UPDATE: Three hours after posting this, I received an email from David Karp, Tumblr’s CEO. David apologized and acknowledged my experience was a horrifying read, emphasizing that he intended to dig into exactly what happened and get me and the other artists paid as soon as possible. Tumblr’s CFO, Jeff D’Onofrio, followed up, letting me know that a direct deposit request had been submitted, and sure enough, this morning I was paid. David also said, and I believe this highlights his sincerity, “Really can’t wait to work together again. And can’t wait to prove to you that we’ve sorted this out.”
So, what can we take away from this? Tumblr is not the bad guy. Like any company with a lot of moving parts, sometimes the gears come to a halt. Obviously, their payment system breaking down is a big problem, but one that David has openly acknowledged and pledged to resolve. That’s a win for Tumblr and everyone that works with them.
Plenty of freelancers are less fortunate, dealing with many of the obstacles described in the original post with other businesses on a daily basis. For that reason alone, it’s important that we be honest about client issues, but in a considerate and respectful way. The design community is listening, our clients are listening - let’s all give them something worth listening to.
Original post follows:
Spec work being a hot button issue in our community recently afforded Dan Cassaro a swell of support when he publicly turned down Showtime’s offer of unpaid work. But despite the growing backlash against accepting projects without compensation, designers are content to remain silent about clients who refuse or systematically stall payment after a project is completed. While it remains important for members of our community to reject spec work invitations, we must also warn one another of those who leave contracts unfulfilled, turning what was legitimate work into a form of unpaid spec work.
With that said, the potential for this post to be misconstrued as bitter or angry is nearly infinite, and I’m afraid future partnerships may be jeopardized by writing it. However, after talking it over with multiple colleagues and researching similar scenarios, I’ve decided at the end of the day, I have to do what I feel is right.
If you are a designer or illustrator, I would advise against working with Tumblr.

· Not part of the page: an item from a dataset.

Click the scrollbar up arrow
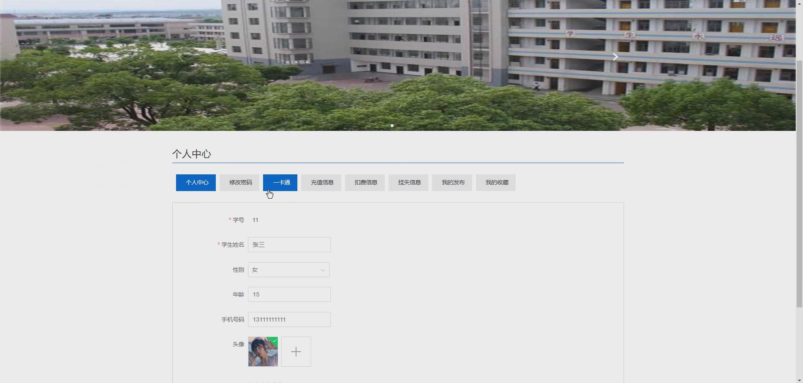The height and width of the screenshot is (383, 803). pyautogui.click(x=799, y=3)
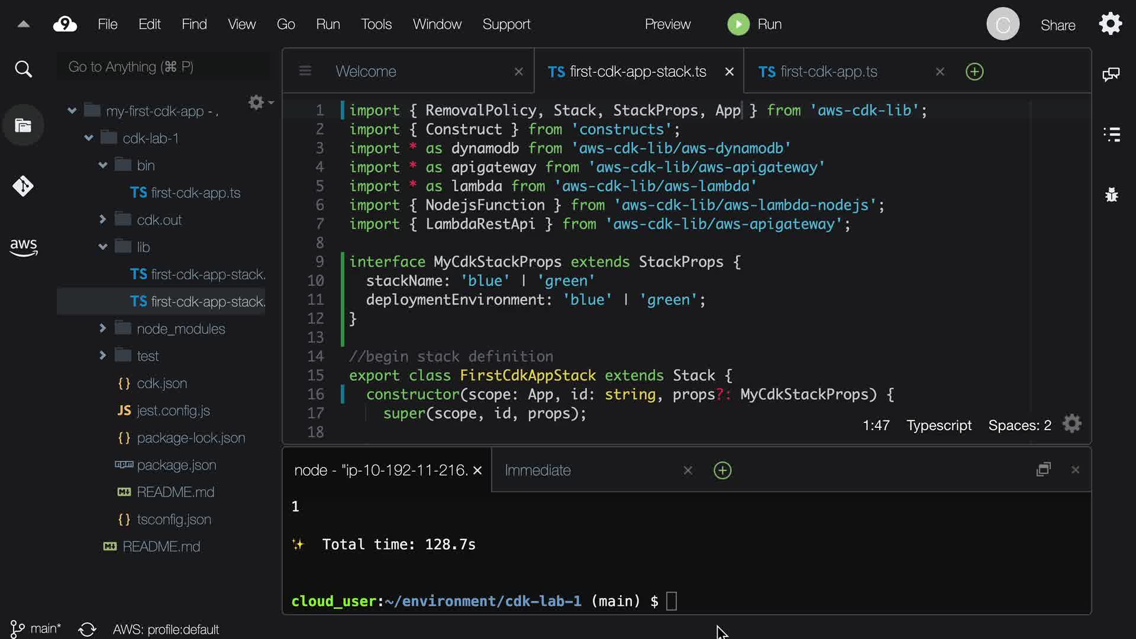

I have been, and continue to be, an ardent supporter of their platform, having personally hosted Games Designed, Future 52, and my own blog on Tumblr for years. When they contacted me in January, I was ecstatic to work with them on their collaboration with Axe and Yahoo! Sports to celebrate the Super Bowl. However, that excitement has given way to exasperation in the seven months since that I have gone unpaid. I won’t quote any dialogue with tumblr’s employees, as I acknowledge and respect that our conversations were had in confidence. Furthermore, I just want to say that I don’t hold any ill-will toward the employees that I’ve spoken with, as I believe they have had nothing but good intentions. The problem lies not with them, but with the broken system they are working within. That said, here is a brief summation of the events that have transpired:
• Today is August 26th. My original invoice is 136 days past due.

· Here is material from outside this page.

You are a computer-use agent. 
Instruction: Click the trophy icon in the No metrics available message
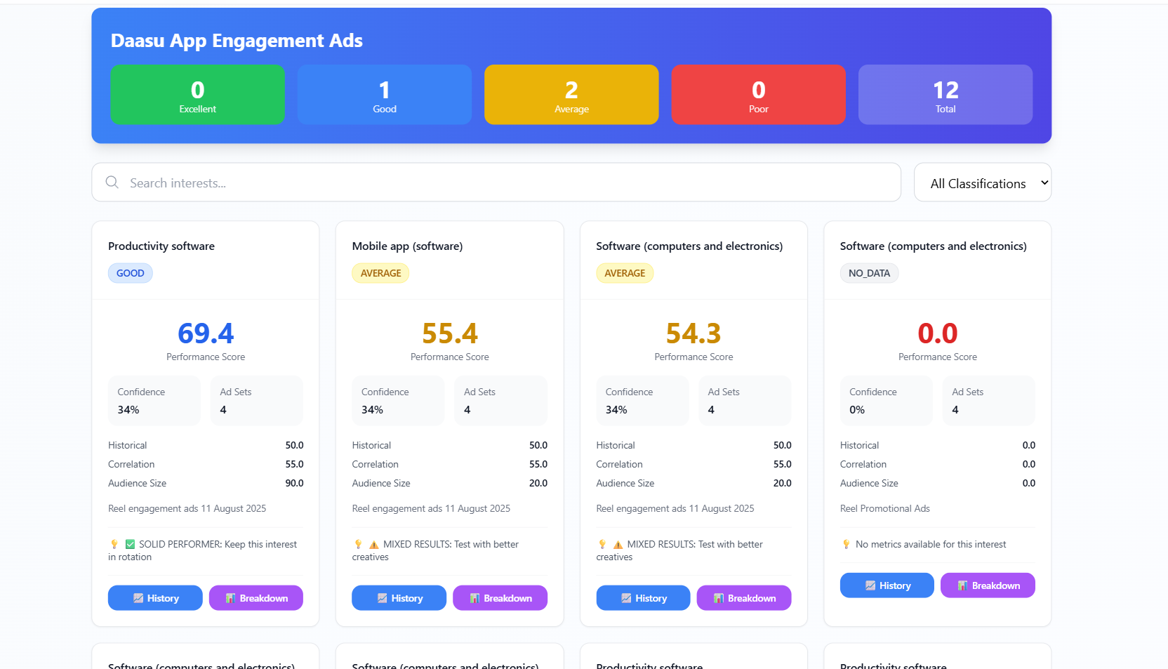point(847,545)

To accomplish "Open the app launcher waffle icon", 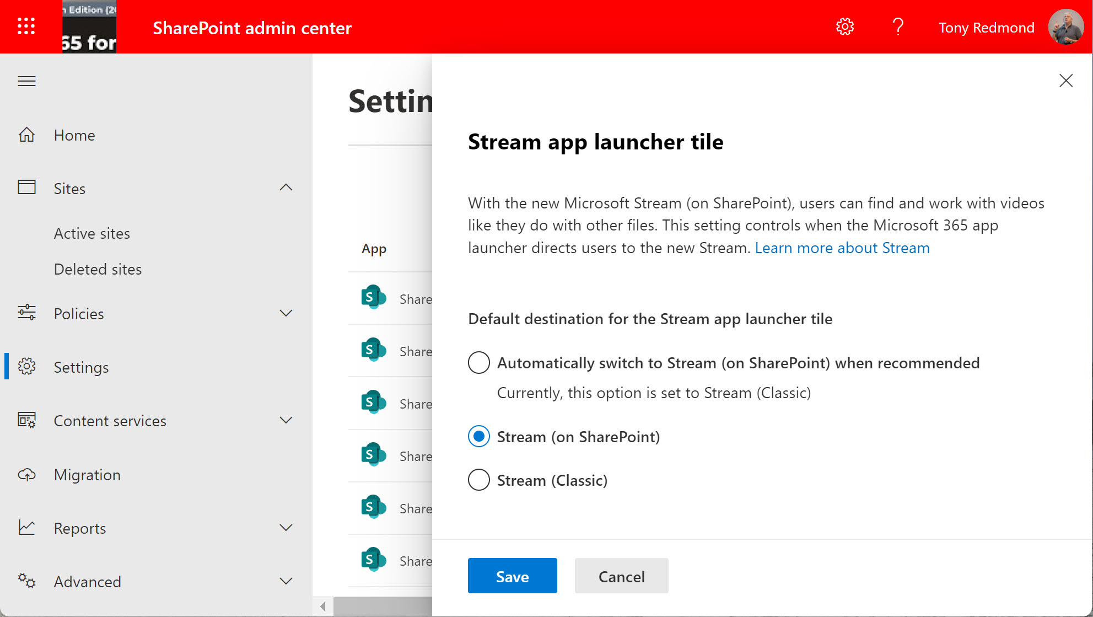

• My wife (who handles my invoicing) and I have exchanged 49 emails with five different tumblr employees over a period of six months.

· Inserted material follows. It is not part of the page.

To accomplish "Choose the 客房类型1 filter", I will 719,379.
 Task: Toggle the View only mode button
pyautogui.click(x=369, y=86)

• I have received four different payment timelines, ranging from “This week” in March, to “Within a 60 day period” in July. Last week, a PO was issued, which should guarantee me payment within the next 60 days.
• I have submitted two invoices and I have signed up as a Yahoo! vendor twice.
• Tumblr employees have apologized 10 times for the delayed payment.
• Tumblr sent me a very nice thank you card when the project was wrapped. (I’m not being sarcastic of facetious, it was very thoughtful of them and I wish more clients sent follow-up cards like that.)
After six months of back and forth, in an attempt to find a contact within the company that might help me navigate the labyrinth, I reached out to a number of other freelancers who have worked with Tumblr. Of the six contacted, four have also gone unpaid for a considerable amount of time. All, including those who were eventually paid, experienced the same difficulties my wife and I have been wading through for months. This is what propelled me to write this post.
Make no mistake: Tumblr’s service has allowed clients to discover my work, helped me find new projects and offered me the chance to share my output with thousands. It’s for these reasons that I love Tumblr and am also incredibly disheartened by the professional disrespect my colleagues and I have received from them. They should not be asking for work from artists if there is no infrastructure in place to pay them within a reasonable period of time.
This issue is something Tumblr needs to address internally; a company that values art and the creative community should be prioritizing compensation and the respectful treatment of the people it works with. In the mean time, I encourage the creative community to be more open with one another about clients that leave invoices unpaid, and avoid those clients that act in such a manner. If we don’t respect ourselves, how can we ask for respect from our clients?